The paper is devoted to the problem of estimation of a univariate component in a heteroscedastic nonparametric multiple regression under the mean integrated squared error (MISE) criteria. The aim is to understand how the scale function should be used for estimation of the univariate component. It is known that the scale function does not affect the rate of the MISE convergence, and as a result sharp constants are explored.

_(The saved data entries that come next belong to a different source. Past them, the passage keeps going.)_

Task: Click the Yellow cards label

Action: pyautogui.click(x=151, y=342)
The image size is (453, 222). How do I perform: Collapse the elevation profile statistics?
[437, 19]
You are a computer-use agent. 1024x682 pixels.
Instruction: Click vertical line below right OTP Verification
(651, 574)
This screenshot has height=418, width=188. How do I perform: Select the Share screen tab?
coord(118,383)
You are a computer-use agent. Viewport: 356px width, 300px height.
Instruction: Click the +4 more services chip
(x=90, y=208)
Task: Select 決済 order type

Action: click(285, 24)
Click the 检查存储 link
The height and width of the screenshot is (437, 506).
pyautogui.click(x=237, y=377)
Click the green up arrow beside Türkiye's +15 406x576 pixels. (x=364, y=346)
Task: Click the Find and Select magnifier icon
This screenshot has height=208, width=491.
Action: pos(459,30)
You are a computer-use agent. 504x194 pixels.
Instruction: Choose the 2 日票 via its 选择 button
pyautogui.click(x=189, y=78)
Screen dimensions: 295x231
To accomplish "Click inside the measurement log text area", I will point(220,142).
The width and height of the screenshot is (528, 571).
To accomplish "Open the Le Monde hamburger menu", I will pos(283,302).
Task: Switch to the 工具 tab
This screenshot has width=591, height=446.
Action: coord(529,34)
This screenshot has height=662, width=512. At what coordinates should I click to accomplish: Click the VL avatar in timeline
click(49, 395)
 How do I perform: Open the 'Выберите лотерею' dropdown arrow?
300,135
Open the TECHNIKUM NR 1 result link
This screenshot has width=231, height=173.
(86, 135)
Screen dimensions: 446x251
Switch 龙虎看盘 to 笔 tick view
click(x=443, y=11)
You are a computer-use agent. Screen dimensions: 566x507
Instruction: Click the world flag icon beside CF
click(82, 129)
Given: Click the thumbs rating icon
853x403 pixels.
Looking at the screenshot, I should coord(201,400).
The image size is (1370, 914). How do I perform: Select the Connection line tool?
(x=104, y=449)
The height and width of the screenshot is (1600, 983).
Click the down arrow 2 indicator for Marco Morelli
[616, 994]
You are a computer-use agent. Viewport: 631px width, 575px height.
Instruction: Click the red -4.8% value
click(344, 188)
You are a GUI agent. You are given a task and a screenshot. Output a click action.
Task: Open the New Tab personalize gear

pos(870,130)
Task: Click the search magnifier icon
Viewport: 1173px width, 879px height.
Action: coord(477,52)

The paper begins with developing a sharp-minimax theory for a pivotal model $Y=f(X)+\sigma(X,{\mathbf{Z}})\varepsilon$, where $\varepsilon$ is standard normal and independent of the predictor $X$ and the auxiliary vector-covariate ${\mathbf{Z}}$. It is shown that if the scale $\sigma(x,{\mathbf{z}})$ depends on the auxiliary variable, then a special estimator, which uses the scale (or its estimate), is asymptotically sharp minimax and adaptive to unknown smoothness of $f(x)$. This is an interesting conclusion because if the scale does not depend on the auxiliary covariate ${\mathbf{Z}}$, then ignoring the heteroscedasticity can yield a sharp minimax estimation. The pivotal model serves as a natural benchmark for a general additive model $Y=f(X)+g({\mathbf{Z}})+\sigma(X,{\mathbf{Z}})\varepsilon$, where $\varepsilon$ may depend on $(X,{\mathbf{Z}})$ and have only a finite fourth moment. It is shown that for this model a data-driven estimator can perform as well as for the benchmark. Furthermore, the estimator, suggested for continuous responses, can be also used for the case of discrete responses. Bernoulli and Poisson regressions, that are inherently heteroscedastic, are particular considered examples for which sharp minimax lower bounds are obtained as well. A numerical study shows that the asymptotic theory sheds light on small samples.